● **Your instructions**: Lines from the one containing "You are a GUI" through the end of the listing are what is wanted, given again exactly with both ends included and pictures left out.

● **Dataset records**:
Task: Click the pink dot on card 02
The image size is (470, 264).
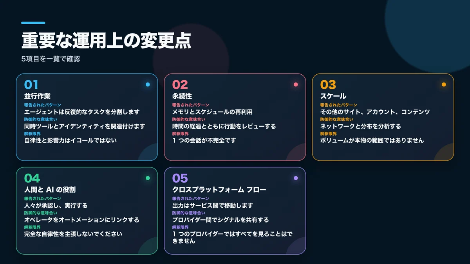Action: pos(296,84)
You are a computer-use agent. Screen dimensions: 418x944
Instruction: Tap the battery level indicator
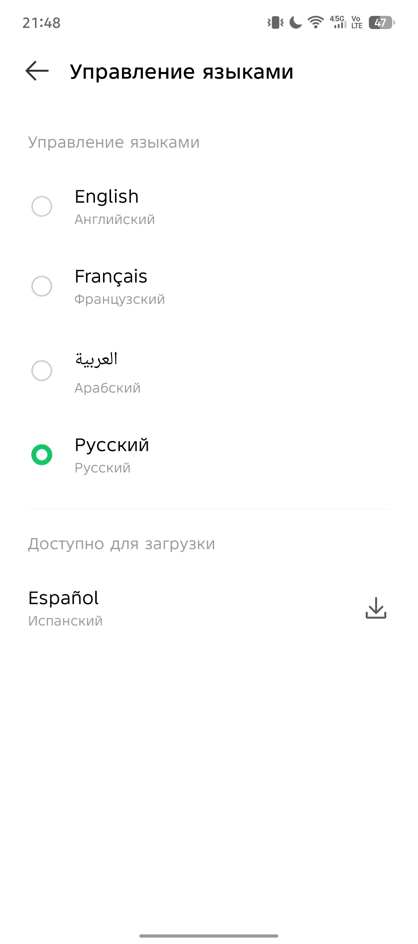[x=381, y=22]
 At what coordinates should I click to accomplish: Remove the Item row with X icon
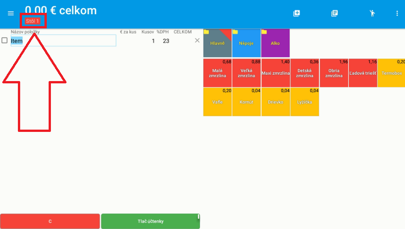click(x=197, y=41)
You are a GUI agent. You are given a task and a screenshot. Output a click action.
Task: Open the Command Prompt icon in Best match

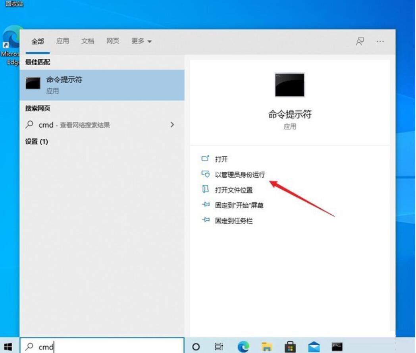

● **Exercise result**:
You are a GUI agent. You are given a task and a screenshot. Output a click action.
Task: Open the Command Prompt icon in Best match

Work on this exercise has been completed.